Missile in California: errore USA o cyberattacco… cinese?
Malgrado le assicurazioni del Pentagono, sono molti a non credere che la scia avvistata lunedì scorso al largo della California meridionale fosse quella di un aereo. Lo negano anzi con sicurezza voci autorevoli come l’ex vice-segretario della Difesa Robert Ellsworth, o il generale in pensione Tom McInereney che a Fox News ha dichiarato:
Guardate, questo non è un aereo a causa del pennacchio e il modo in cui vedete il pennacchio, gli aerei non lasciano scie a livello del mare a 5000 o simile. Ho trascorso 35 anni di volo combattenti e non ho mai visto un aereo lasciare una scia a quel modo. Questo è un missile, è stato lanciato da un sottomarino e si può vedere che passa attraverso una traiettoria di correzione e quindi prende una traiettoria molto regolare, nel senso che il sistema di guida è ora disattivato, sta andando a circa 45 gradi di distanza da voi ed è per questo che non riesci a percepire gran parte della velocità ‘verticale’.

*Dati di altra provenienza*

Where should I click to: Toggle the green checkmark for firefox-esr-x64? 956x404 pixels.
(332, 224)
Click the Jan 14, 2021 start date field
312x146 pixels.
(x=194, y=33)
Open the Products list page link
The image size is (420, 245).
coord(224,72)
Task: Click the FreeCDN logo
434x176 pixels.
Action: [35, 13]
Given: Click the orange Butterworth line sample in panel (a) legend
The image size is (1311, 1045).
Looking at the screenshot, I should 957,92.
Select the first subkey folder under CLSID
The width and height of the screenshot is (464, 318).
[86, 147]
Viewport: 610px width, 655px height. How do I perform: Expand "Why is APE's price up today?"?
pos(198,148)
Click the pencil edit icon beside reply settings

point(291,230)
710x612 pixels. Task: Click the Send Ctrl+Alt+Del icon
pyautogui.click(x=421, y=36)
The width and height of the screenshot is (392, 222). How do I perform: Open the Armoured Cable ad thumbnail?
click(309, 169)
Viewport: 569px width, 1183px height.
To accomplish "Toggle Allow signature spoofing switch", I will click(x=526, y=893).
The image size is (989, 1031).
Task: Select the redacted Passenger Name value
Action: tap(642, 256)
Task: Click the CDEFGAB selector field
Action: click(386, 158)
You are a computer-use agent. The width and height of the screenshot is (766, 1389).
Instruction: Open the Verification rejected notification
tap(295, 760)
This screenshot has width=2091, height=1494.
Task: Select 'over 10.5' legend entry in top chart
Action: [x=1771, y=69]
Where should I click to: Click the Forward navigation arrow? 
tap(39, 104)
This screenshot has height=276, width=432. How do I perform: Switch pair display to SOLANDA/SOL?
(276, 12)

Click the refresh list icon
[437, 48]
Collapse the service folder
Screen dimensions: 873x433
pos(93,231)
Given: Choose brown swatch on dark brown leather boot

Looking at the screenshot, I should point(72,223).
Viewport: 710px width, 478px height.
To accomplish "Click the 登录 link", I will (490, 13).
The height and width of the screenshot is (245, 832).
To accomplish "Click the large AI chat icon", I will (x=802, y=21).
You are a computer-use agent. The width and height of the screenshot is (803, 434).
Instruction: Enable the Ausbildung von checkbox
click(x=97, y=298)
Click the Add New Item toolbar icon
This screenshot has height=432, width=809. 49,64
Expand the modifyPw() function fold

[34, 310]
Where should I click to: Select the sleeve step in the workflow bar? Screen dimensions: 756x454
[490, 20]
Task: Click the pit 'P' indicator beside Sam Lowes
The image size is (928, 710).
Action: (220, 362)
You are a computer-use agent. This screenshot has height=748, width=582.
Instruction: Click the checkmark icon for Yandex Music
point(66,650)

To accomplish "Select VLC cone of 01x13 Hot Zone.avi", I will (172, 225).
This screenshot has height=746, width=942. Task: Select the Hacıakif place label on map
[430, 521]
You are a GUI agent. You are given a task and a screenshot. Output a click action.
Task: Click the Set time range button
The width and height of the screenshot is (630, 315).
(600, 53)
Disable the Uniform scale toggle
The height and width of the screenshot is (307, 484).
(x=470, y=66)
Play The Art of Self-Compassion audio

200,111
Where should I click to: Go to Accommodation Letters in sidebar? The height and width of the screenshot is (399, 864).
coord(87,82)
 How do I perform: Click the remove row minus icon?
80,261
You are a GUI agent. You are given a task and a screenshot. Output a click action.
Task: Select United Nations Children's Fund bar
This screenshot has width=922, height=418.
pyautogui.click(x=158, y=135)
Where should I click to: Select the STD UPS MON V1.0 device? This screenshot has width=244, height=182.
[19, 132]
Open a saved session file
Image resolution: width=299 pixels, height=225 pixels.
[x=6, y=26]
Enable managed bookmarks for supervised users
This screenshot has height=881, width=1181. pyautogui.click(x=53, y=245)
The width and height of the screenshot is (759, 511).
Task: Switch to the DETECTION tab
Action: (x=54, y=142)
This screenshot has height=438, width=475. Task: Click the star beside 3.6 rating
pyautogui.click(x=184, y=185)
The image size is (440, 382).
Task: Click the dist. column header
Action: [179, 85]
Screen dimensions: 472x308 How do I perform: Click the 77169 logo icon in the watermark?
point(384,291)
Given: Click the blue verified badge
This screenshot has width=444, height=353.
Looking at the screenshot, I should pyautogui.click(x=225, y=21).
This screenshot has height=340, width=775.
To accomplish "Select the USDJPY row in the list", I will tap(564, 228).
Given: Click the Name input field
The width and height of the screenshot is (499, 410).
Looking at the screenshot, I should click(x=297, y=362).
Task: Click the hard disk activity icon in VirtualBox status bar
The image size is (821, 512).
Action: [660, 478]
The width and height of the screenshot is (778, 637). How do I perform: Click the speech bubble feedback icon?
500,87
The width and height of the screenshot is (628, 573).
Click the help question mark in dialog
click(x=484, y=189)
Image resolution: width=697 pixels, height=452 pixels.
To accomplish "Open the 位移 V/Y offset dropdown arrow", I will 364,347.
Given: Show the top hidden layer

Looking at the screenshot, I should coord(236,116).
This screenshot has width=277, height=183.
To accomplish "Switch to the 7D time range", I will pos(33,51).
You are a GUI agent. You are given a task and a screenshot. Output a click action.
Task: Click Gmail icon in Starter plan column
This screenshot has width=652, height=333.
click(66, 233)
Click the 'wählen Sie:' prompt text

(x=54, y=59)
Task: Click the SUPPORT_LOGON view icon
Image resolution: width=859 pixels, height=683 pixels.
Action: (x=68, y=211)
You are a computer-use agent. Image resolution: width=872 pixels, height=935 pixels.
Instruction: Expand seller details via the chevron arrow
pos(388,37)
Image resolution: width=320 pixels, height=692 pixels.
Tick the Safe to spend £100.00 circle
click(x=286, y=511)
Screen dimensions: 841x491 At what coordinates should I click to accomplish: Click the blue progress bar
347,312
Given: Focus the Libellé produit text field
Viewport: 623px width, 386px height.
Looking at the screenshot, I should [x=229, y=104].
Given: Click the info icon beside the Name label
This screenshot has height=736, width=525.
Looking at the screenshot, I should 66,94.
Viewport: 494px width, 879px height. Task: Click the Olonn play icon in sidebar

Non è convinto delle spiegazioni del Pentagono nemmeno Theodore Postel, professore di scienze, tecnologie e sicurezza internazionale del MIT. Postel ha inviato una email alla stampa dichiarando che il Dipartimento di Difesa non ha fornito una ‘spiegazione plausibile’ né una ‘analisi convincente’ dell’evento osservato. Postol ha inoltre messo a confronto fotografie della scia misteriosa con immagini molto simili di lanci di missili a propellente solido.
Se però è stato un missile e il suo lancio non era intenzionale, rimangono due alternative: un errore dell’esercito USA, oppure un cyberattacco. In entrambi i casi, il fatto è avvenuto a breve distanza da un altro evento inquietante: tre settimane fa, infatti, l’areonatutica statunitense aveva perso la comunicazione per 45 minuti con 50 missili nucleari. Quindi, o l’esercito statunitense sta perdendo pericolosamente il controllo sul suo arsenale, o qualcun altro lo sta prendendo per lui.
Se dobbiamo credere all’ipotesi di cyberattacco, l’impresa non può certo essere opera di hacker dilettanti, ma anzi di cybersoldati al servizio di uno Stato come l’Iran o la Cina, la quale peraltro non è nuova a tentativi di penetrazione nei sistemi del Pentagono. Bastino alcuni articoli: nel 2005 un report di NPR riferiva di 80.000 tentativi degli hacker cinesi di pentrare nei 5 milioni di computer del Pentagono. Nel 2007 il Times Online titolava “Il cyberesercito cinese pronto a marciare sull’America, secondo il Pentagono”. Nel marzo 2008, il Los Angeles Times riferiva di nuovi cyberattacchi dalla Cina. Nell’aprile 2009, infine, il Wall Street Journal annunciava che degli hacker avevano ‘sifonato’ diversi terabyte del progetto da 300 miliardi di dollari del Joint Fighter-Jet, oltre a importanti informazioni sul controllo del traffico aereo dell’areonautica. Secondo le dichiarazioni degli ufficiali l’attacco arrivava, anche in questo caso, dalla Cina.
Certo, la perdita di controllo di testate nucleari e il lancio di un missile vanno ben oltre lo spionaggio militare e aprono la prospettiva di una guerra cibernetica che non è confinata al cyberspazio. Ma come il caso Stuxnet ha dimostrato con gli impianti nucleari iraniani, il passo dai byte alle infrastrutture si è fatto molto breve.